Thomas Helm (c. 1885 – August 1950) was a Scottish rugby union and professional rugby league footballer who played in the 1900s and 1910s. He played representative level rugby union (RU) for South of Scotland, and at club level for Hawick RFC, and selected to play representative level rugby league (RL) for Great Britain (no appearances), and at club level for Oldham, and Coventry (no appearances), as a forward.

==Playing career==

===International honours===
Tom Helm represented South of Scotland (RU) while at Hawick, and was selected for Great Britain (RL) while at Oldham for the 1910 Great Britain Lions tour of Australia and New Zealand. However, a knee injury sustained prior to departing on the tour, was exacerbated by a tug of war competition with the passengers on-board the P&O steamship Malwa, consequently he played no matches during the tour, and he would not play for Oldham until December 1910.

===Club career===
Tom Helm's final match for Oldham took place against Runcorn during April of the 1910–11 Northern Rugby Football Union season, at the end of that season, along with other Oldham players, he signed for Coventry, but he does not appear to have played any matches for Coventry.

==Death==
His death was reported in the Hawick Express edition of 16 August 1950.

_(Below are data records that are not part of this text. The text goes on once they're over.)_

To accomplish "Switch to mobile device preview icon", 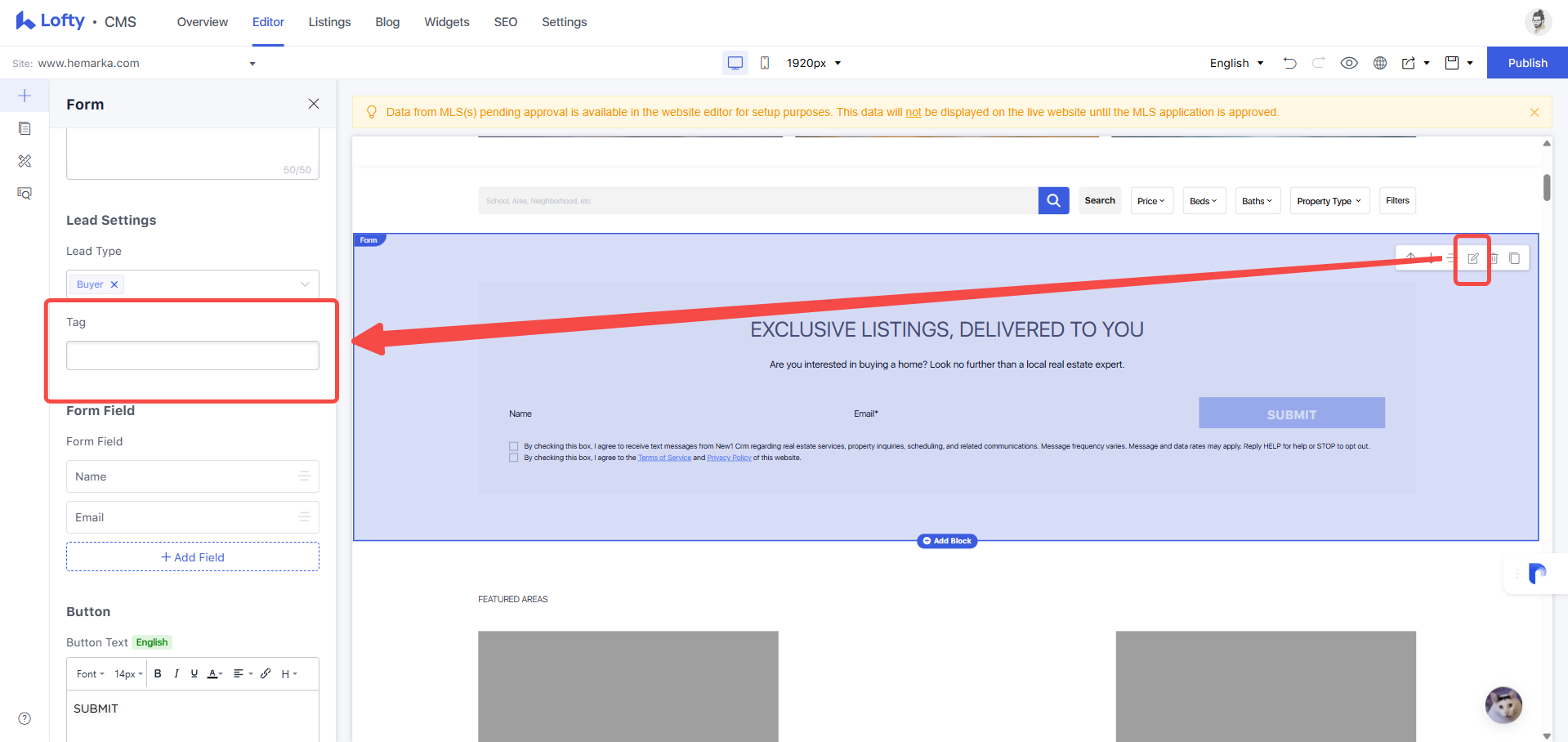I will tap(765, 63).
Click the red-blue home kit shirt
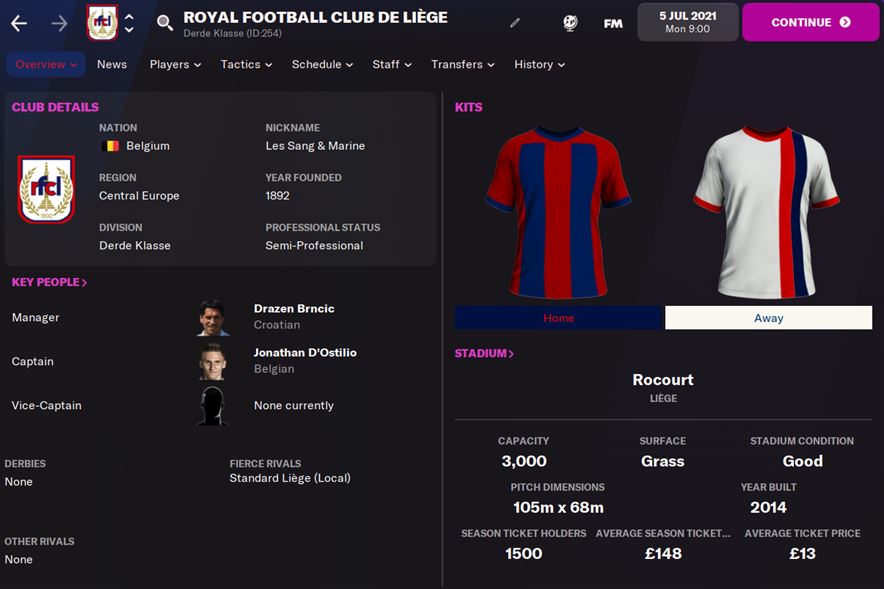The image size is (884, 589). tap(558, 212)
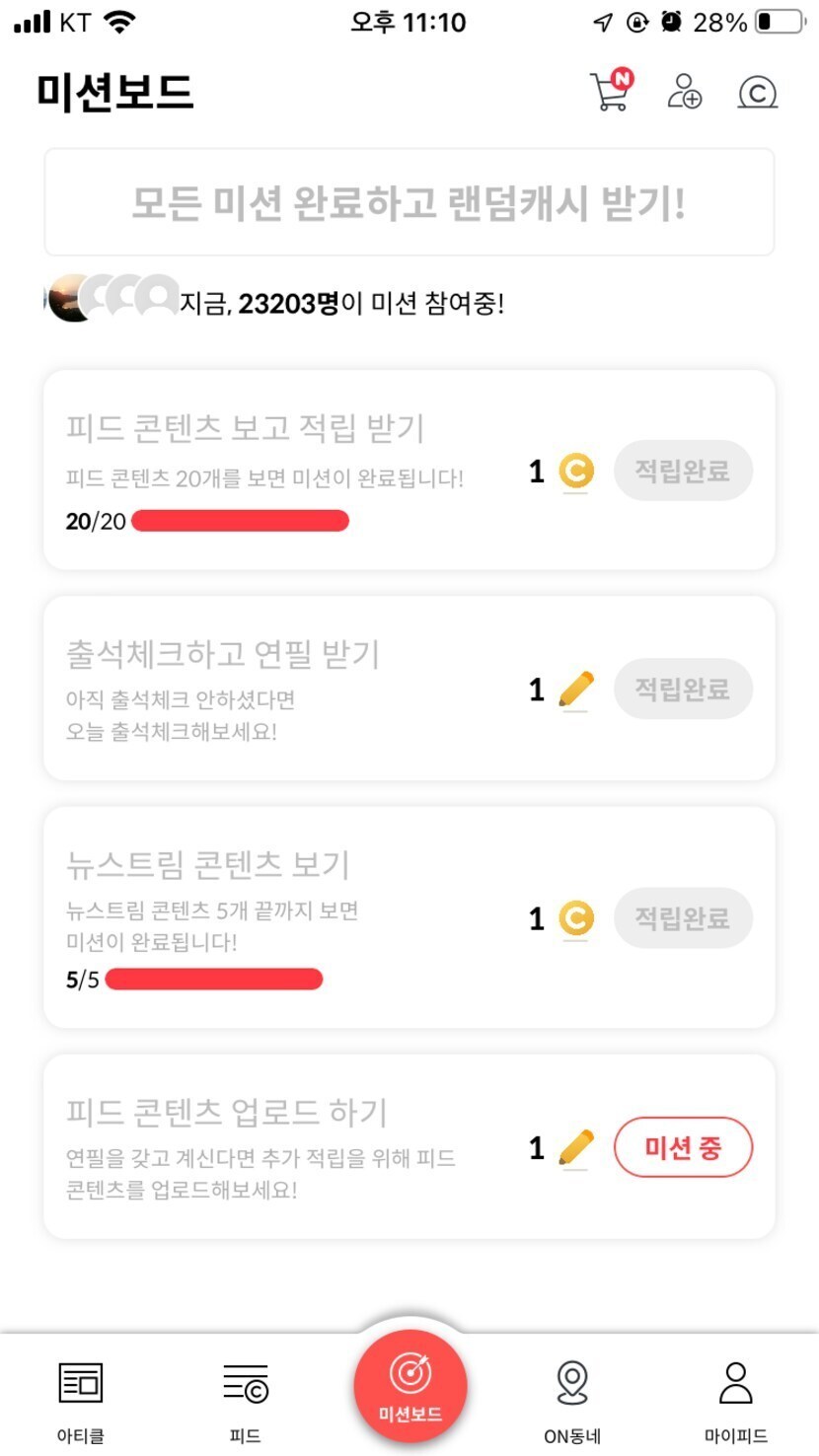This screenshot has width=819, height=1456.
Task: Tap the location arrow in status bar
Action: pos(603,23)
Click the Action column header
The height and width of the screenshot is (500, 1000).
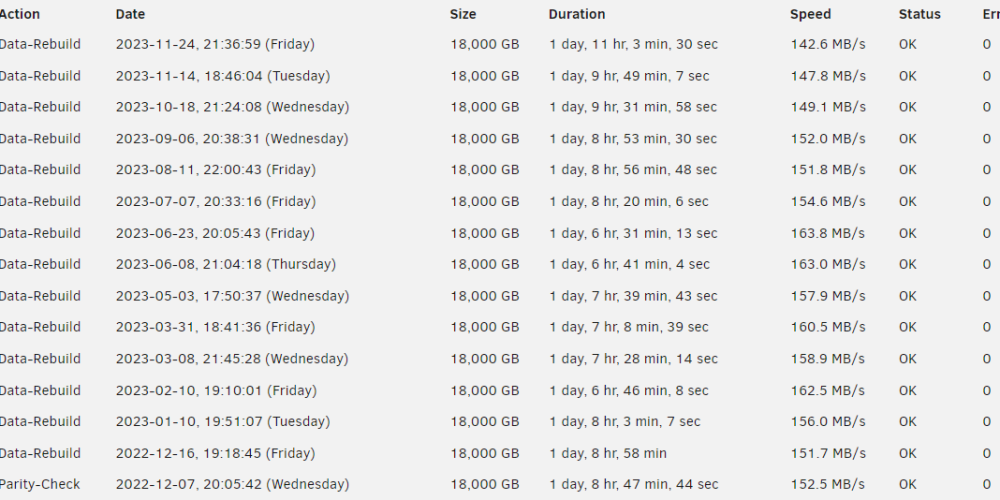pos(19,14)
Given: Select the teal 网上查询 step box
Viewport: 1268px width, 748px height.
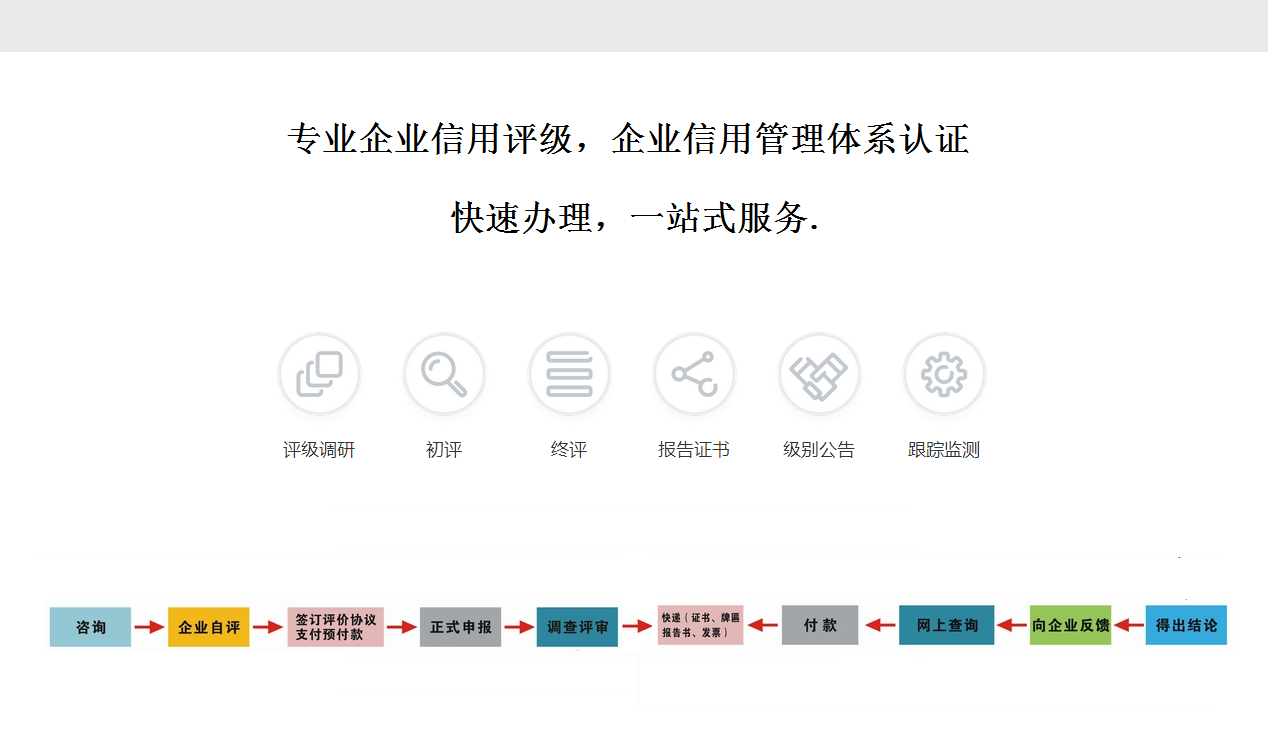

Mr Tom Helm, who was a noted forward with the " Greens " about the 1908 period, and who later went to the Northern Union game and travelled to Australia and New Zealand with a British touring team, has died suddenly in Sydney, Australia, at the age of 65. Mr Helm had lived in Australia for about 25 years, and in the Second World War served as a Sergeant-Major in the Australian Army. He leaves a wife and a married son and daughter.

His death was also reported in the Hawick News and Border Chronicle edition of 18 August 1950.

Mr Tom Helm, well-known Greens forward about 40 years ago, has died in Sydney. Australia. He was 65 years of age, and at one time toured Australia and New Zealand with British Northern Union Rugby team. He is survived by his wife, a son and daughter.